What you have to do =>
What is wanted is the full listing, word for word, without its pictures.
#####
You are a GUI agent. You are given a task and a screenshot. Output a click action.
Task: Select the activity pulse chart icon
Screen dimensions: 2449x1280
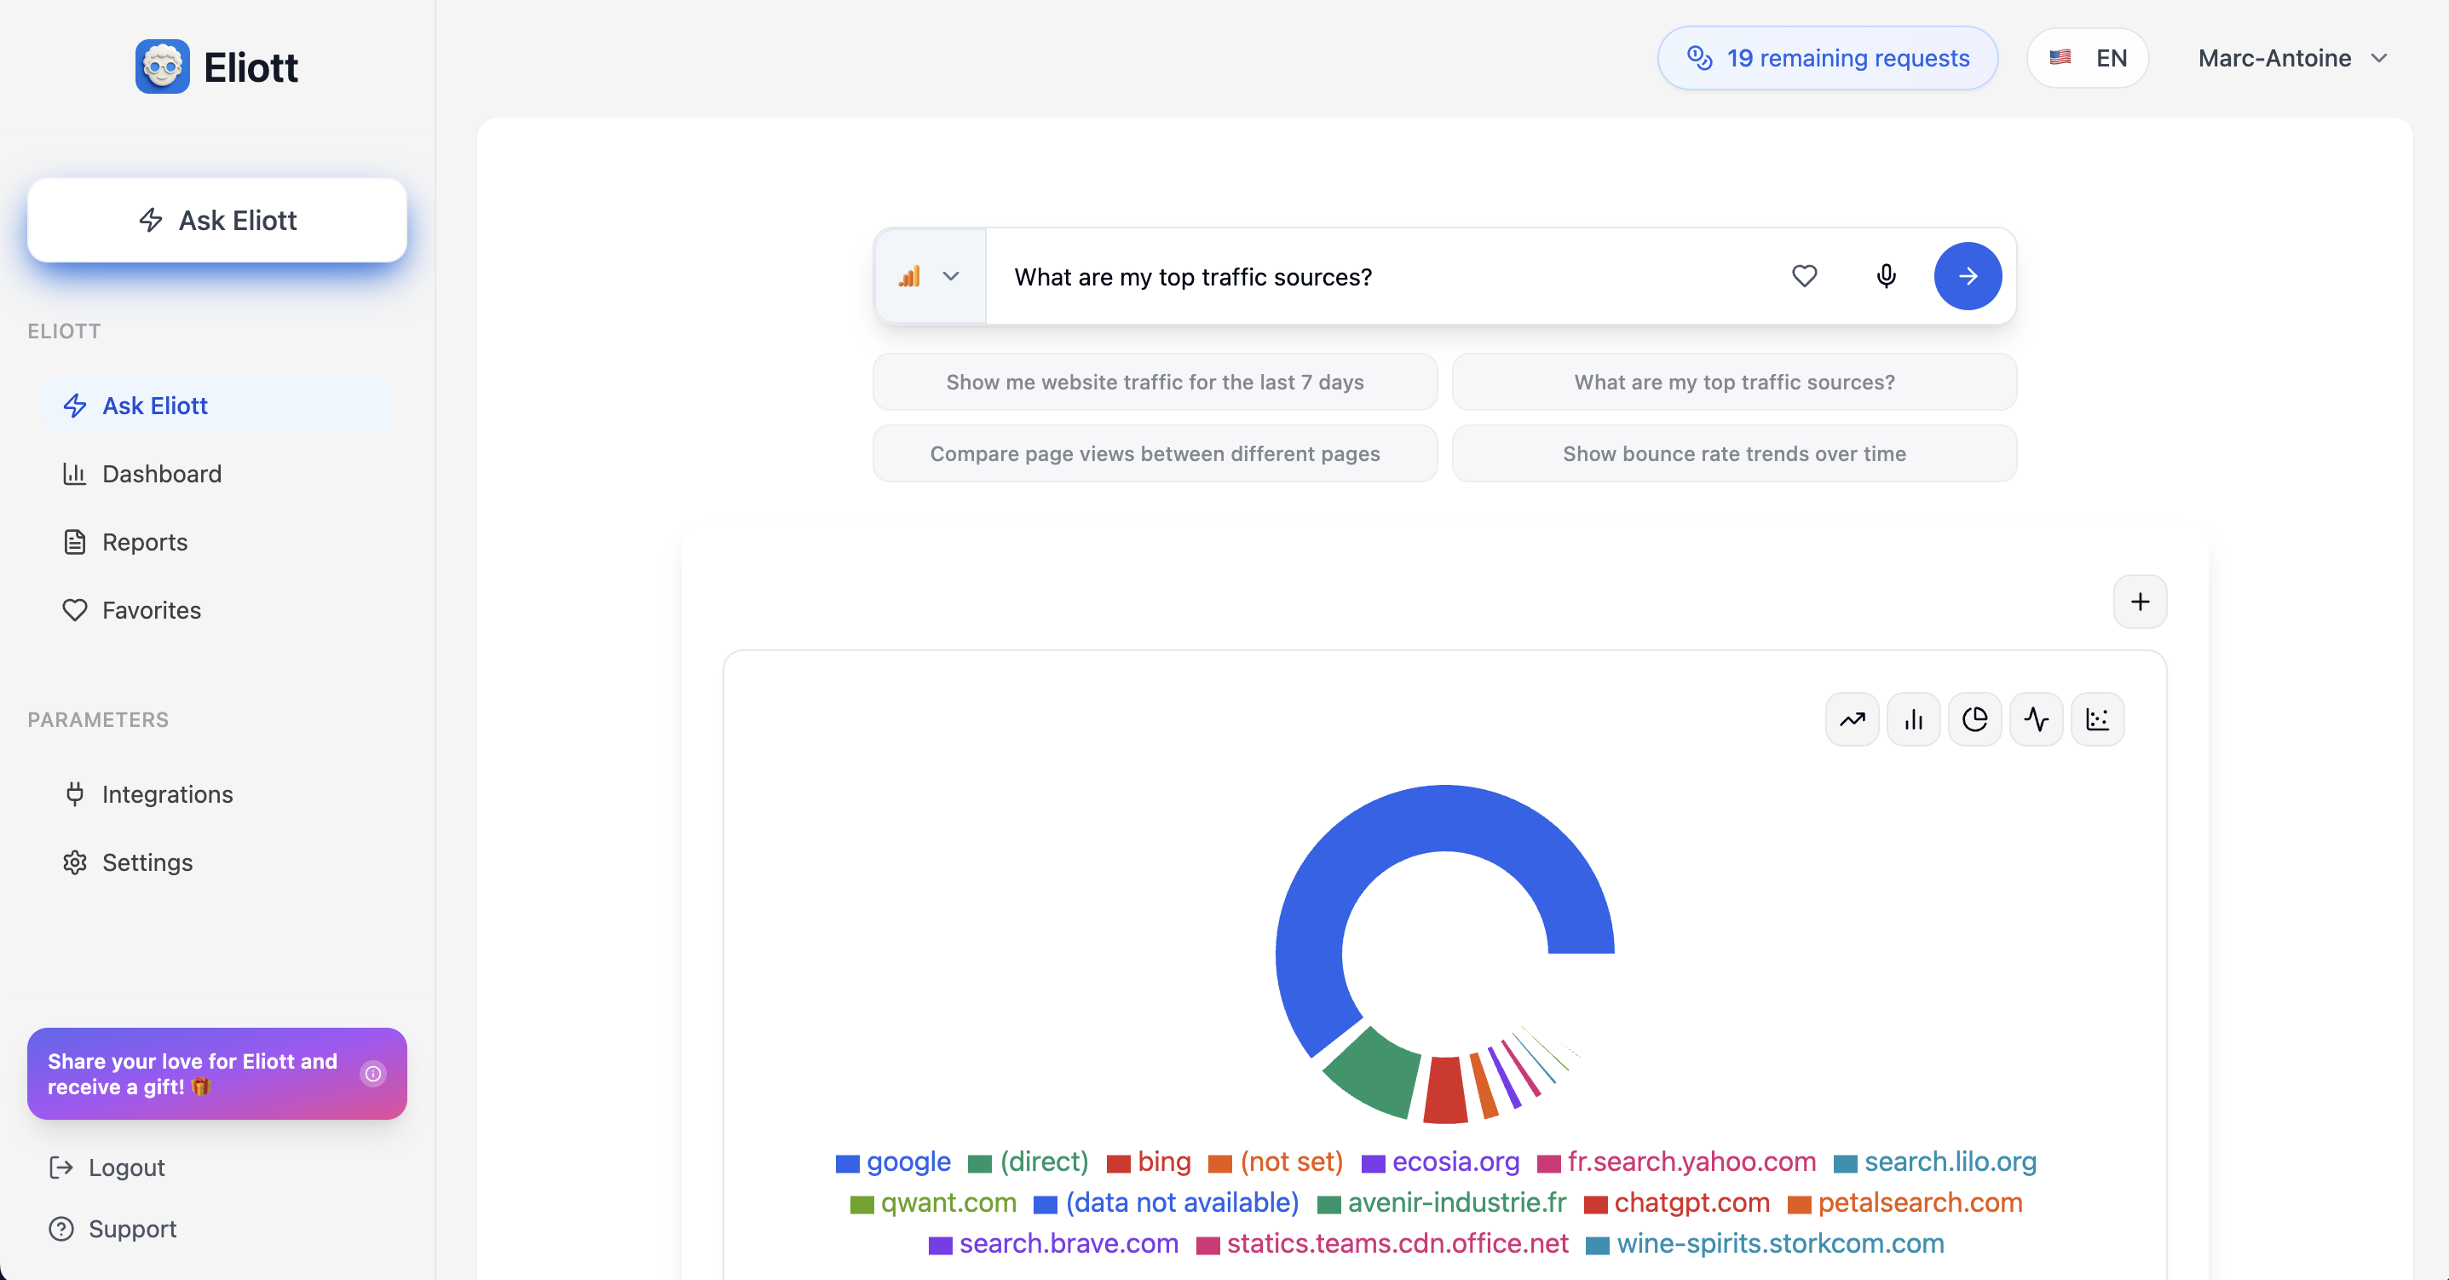click(2035, 720)
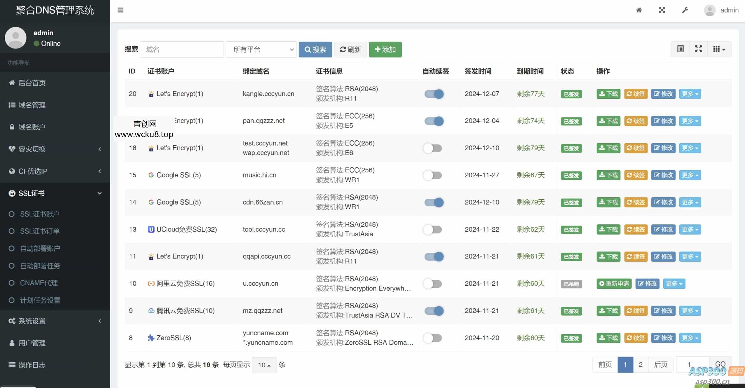745x388 pixels.
Task: Open the 更多 dropdown on ZeroSSL row
Action: (x=690, y=338)
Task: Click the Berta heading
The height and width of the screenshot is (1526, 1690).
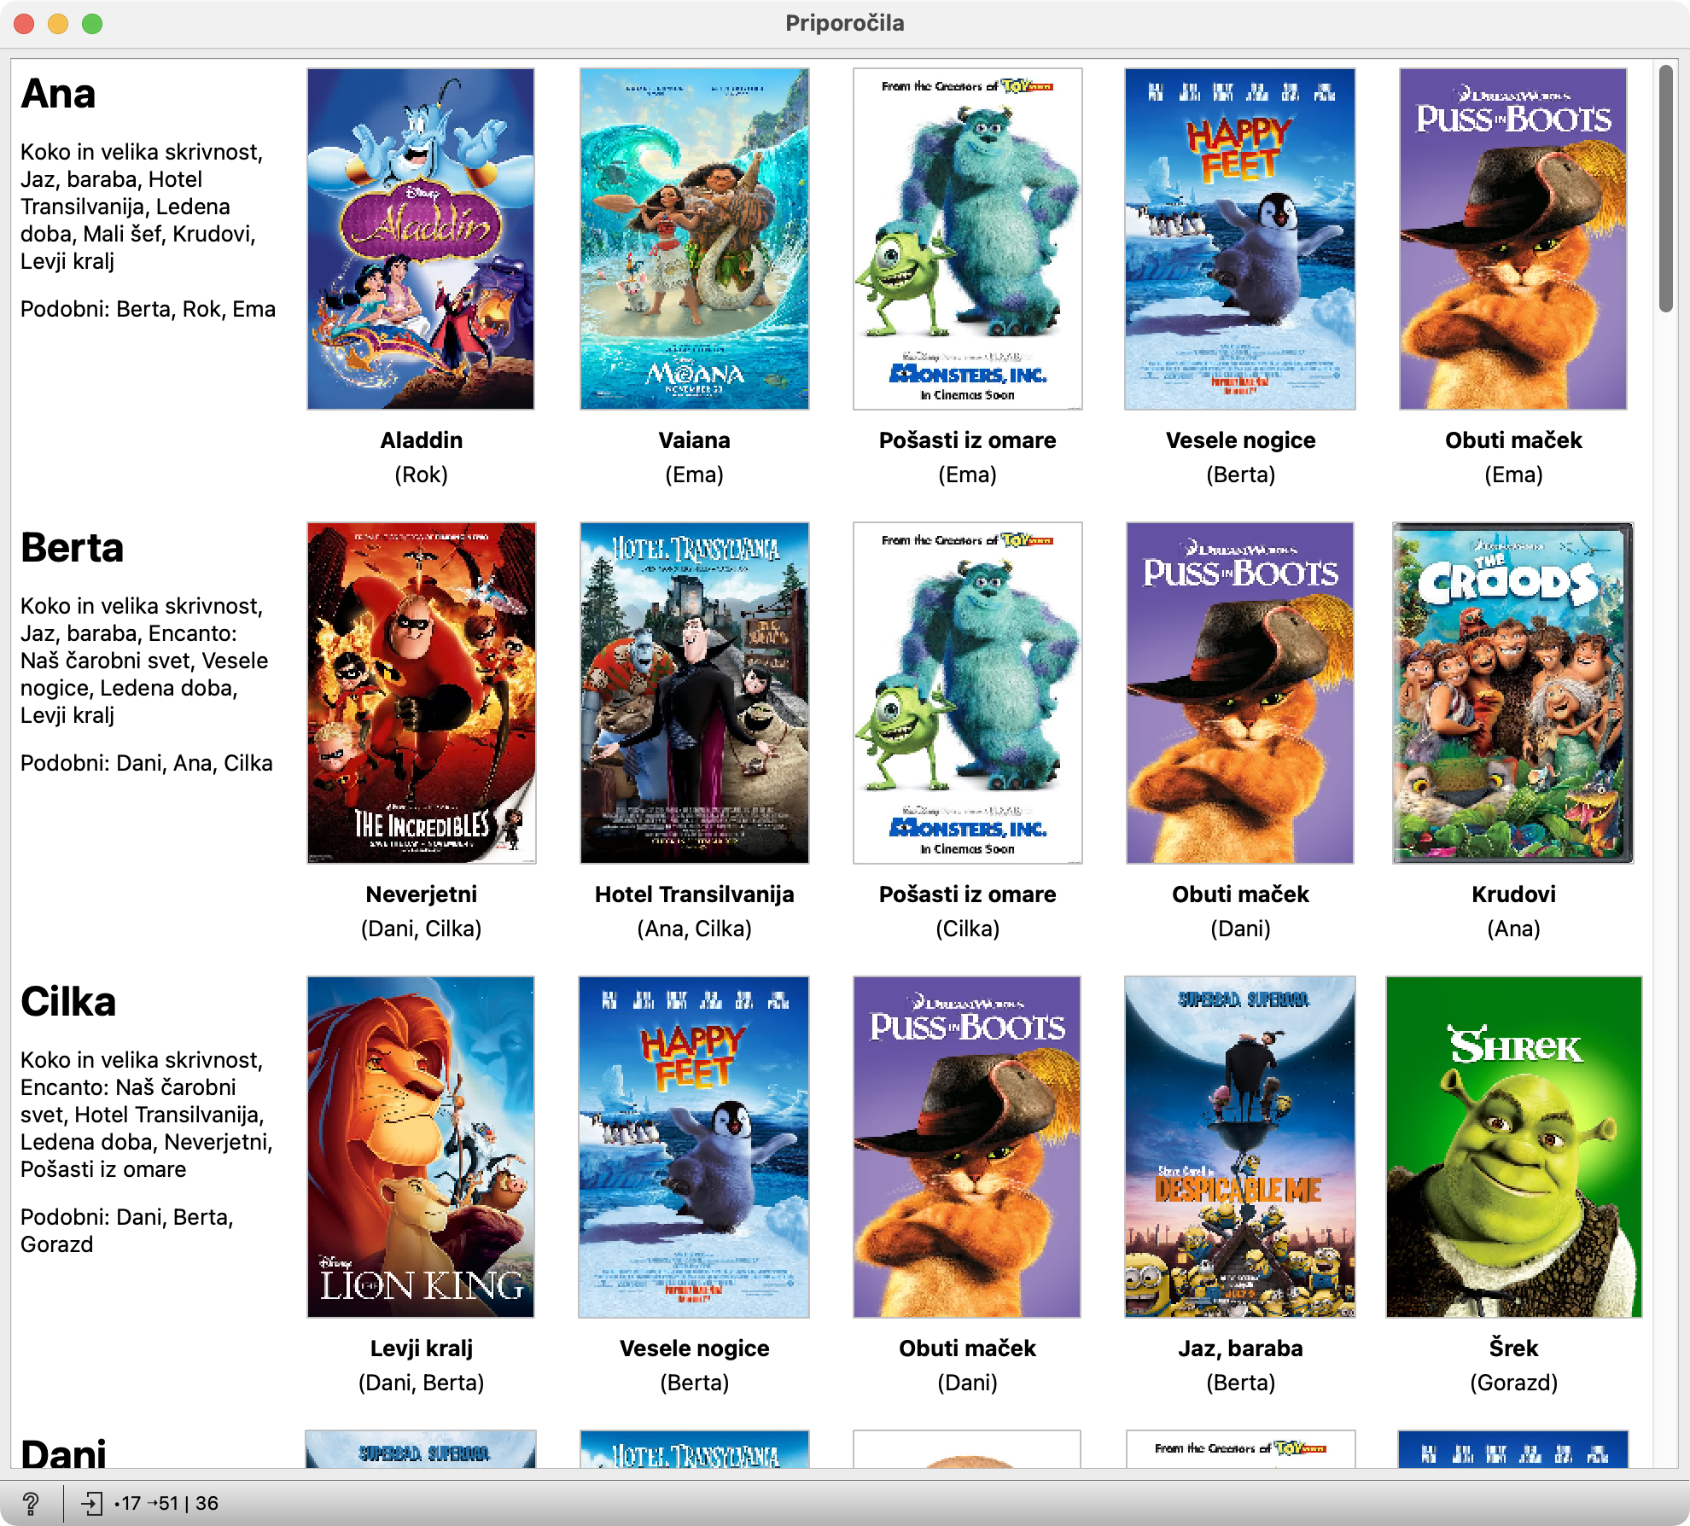Action: [72, 548]
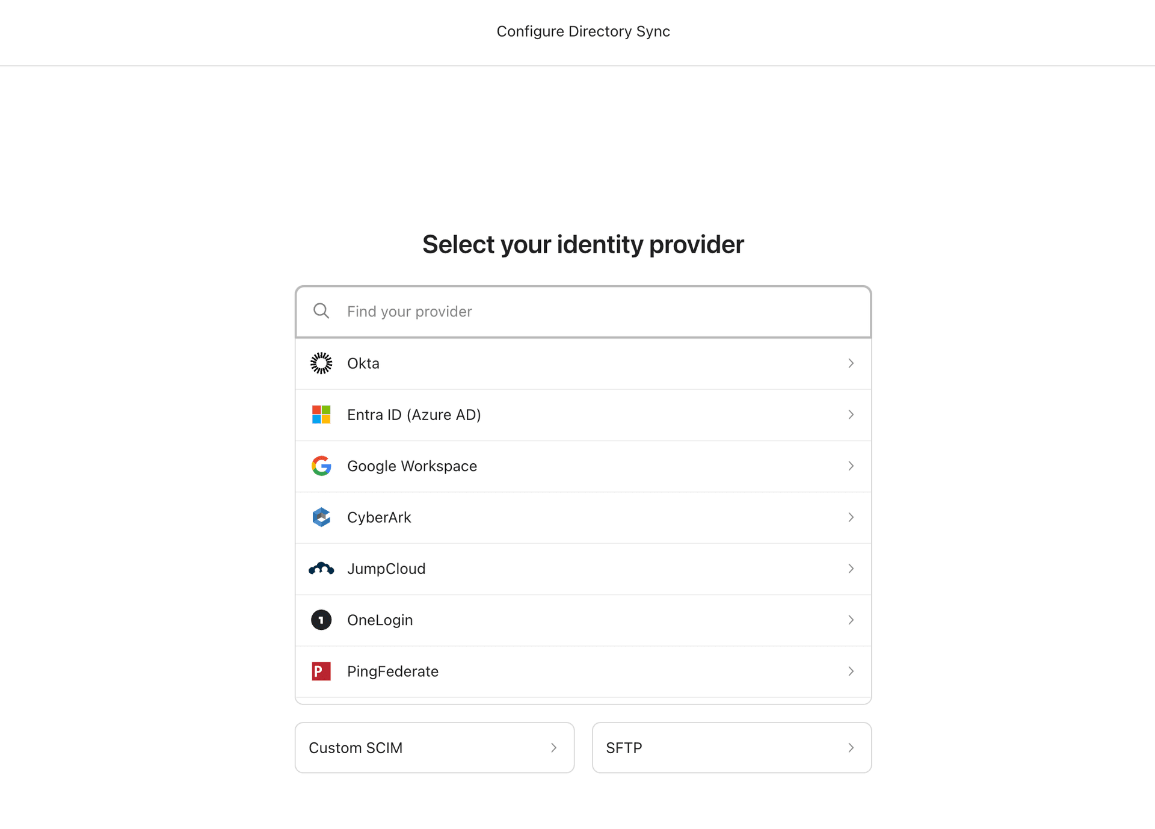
#####
Your response =>
You are a GUI agent. You are given a task and a screenshot. Output a click action.
Task: Select the activity pulse chart icon
Screen dimensions: 2449x1280
click(2035, 720)
745x388 pixels.
Task: Open the 更多 dropdown on ZeroSSL row
Action: (x=690, y=338)
Task: Click the Berta heading
The height and width of the screenshot is (1526, 1690).
Action: [72, 548]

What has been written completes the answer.